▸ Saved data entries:
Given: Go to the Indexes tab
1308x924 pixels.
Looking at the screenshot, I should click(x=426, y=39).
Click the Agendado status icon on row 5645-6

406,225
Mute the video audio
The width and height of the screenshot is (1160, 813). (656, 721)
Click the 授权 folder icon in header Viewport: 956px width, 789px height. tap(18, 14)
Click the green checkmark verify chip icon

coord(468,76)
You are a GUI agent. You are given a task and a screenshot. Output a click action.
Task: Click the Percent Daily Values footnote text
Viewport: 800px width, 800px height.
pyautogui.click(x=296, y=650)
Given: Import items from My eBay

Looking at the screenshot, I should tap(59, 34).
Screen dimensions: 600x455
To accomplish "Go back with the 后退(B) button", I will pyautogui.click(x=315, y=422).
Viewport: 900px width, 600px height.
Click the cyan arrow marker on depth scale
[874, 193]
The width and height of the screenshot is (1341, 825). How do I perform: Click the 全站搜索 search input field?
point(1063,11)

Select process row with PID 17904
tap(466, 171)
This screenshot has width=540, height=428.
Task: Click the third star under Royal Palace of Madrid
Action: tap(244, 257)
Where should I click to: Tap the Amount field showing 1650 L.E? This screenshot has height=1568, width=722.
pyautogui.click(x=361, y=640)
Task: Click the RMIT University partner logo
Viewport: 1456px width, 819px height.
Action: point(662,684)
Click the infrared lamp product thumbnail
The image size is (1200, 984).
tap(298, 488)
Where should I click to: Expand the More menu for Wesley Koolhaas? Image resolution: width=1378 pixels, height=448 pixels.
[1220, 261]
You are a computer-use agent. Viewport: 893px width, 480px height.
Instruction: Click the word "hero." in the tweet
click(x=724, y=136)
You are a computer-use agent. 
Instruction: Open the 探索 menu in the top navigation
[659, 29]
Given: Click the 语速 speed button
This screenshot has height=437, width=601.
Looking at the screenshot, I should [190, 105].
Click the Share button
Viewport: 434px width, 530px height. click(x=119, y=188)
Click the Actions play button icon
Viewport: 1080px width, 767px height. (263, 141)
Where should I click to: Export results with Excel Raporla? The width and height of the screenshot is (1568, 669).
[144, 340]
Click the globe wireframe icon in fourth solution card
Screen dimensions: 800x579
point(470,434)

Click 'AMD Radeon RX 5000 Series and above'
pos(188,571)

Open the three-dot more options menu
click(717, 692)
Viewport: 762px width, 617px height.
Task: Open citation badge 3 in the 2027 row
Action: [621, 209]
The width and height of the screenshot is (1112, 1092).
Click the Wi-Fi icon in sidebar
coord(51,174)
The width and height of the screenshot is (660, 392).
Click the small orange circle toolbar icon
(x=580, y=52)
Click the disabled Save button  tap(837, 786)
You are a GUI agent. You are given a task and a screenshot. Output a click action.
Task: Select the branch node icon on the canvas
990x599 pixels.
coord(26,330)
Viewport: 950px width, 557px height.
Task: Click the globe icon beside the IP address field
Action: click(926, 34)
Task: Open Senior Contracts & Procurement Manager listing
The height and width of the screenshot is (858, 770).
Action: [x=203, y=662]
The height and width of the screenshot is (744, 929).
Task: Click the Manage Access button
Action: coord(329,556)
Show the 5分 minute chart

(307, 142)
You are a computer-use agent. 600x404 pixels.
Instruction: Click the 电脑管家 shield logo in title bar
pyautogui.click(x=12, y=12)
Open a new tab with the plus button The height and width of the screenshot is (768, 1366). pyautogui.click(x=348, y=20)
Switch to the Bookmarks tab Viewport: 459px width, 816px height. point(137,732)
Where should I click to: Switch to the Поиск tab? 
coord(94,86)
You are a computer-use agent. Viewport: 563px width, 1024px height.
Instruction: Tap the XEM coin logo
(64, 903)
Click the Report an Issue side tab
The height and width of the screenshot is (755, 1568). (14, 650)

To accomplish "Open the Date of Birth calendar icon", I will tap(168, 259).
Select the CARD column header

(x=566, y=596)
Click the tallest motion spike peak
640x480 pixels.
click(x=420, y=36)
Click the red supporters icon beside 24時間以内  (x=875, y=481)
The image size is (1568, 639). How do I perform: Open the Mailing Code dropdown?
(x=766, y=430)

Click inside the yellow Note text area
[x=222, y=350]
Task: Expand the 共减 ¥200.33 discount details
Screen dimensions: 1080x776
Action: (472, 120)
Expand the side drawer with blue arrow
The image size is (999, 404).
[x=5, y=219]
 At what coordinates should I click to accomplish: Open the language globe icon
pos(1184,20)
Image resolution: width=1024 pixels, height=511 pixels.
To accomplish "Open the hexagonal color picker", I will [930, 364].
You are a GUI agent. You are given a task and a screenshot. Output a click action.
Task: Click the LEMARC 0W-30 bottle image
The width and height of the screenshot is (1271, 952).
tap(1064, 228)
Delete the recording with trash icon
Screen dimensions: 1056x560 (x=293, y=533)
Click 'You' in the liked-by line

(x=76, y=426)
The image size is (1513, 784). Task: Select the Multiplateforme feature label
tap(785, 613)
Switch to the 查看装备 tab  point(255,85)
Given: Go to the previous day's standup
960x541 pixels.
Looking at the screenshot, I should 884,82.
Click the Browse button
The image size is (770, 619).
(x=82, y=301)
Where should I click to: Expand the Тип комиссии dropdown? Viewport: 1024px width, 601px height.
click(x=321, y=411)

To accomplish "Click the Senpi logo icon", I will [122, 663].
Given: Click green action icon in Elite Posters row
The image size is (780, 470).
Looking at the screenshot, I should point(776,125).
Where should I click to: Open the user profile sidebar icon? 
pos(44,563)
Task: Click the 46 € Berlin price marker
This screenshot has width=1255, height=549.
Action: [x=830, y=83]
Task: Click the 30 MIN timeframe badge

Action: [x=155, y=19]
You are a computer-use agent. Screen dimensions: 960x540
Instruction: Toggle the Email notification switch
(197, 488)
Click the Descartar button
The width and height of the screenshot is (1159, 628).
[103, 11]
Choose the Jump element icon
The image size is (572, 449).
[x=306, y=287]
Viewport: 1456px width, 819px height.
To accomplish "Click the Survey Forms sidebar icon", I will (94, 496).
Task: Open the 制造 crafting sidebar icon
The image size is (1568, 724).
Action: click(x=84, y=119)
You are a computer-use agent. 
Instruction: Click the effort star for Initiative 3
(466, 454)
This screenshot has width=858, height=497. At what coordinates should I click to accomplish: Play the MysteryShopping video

▸ Task to carry out:
From the data above, return every line from the line that has "Click the Descartar button" up to and including the line that has "Task: Open the 制造 crafting sidebar icon", exactly.

▸ Task answer:
Click the Descartar button
The width and height of the screenshot is (1159, 628).
[103, 11]
Choose the Jump element icon
The image size is (572, 449).
[x=306, y=287]
Viewport: 1456px width, 819px height.
To accomplish "Click the Survey Forms sidebar icon", I will (94, 496).
Task: Open the 制造 crafting sidebar icon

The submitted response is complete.